> [TASK REQUIREMENTS]: Copy the entries word for word, starting at the line containing "Task: Switch to the OUTPUT panel tab" and ending at the final line of the entries. Omit the pictures from your answer.

A block of data:
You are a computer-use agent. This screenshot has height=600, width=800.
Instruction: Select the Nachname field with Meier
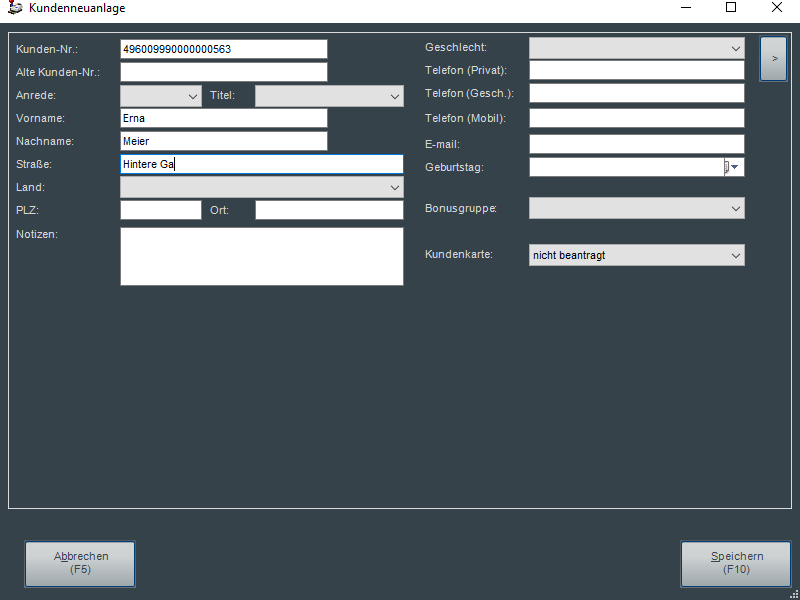click(x=223, y=141)
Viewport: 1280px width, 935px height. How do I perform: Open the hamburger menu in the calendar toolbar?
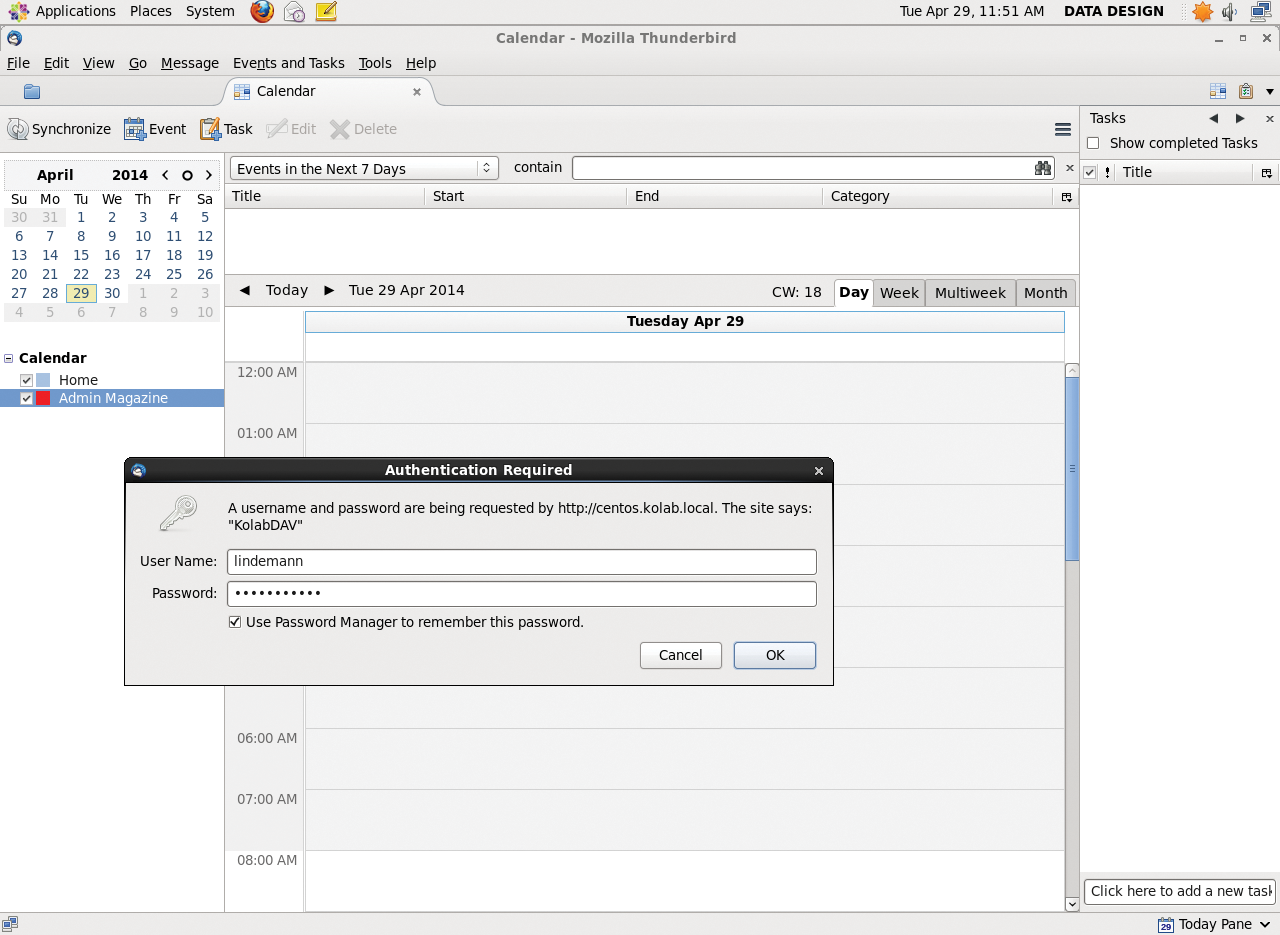point(1062,129)
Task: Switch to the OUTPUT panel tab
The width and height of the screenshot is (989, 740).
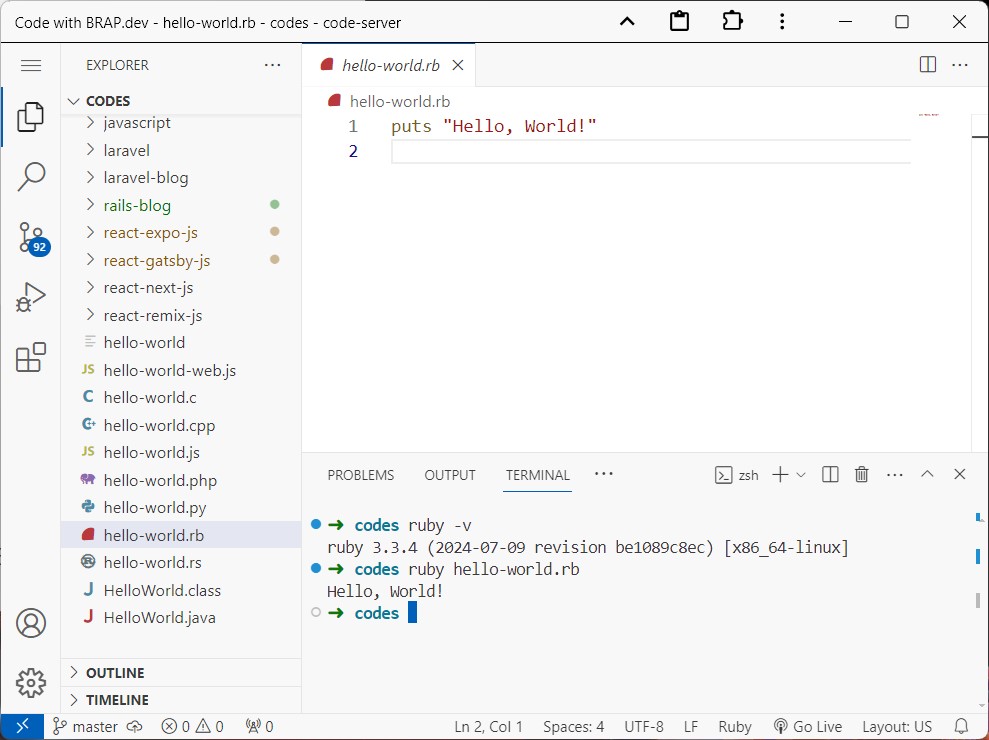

> [RESULT FOR THIS TASK]:
Task: Switch to the OUTPUT panel tab
The width and height of the screenshot is (989, 740).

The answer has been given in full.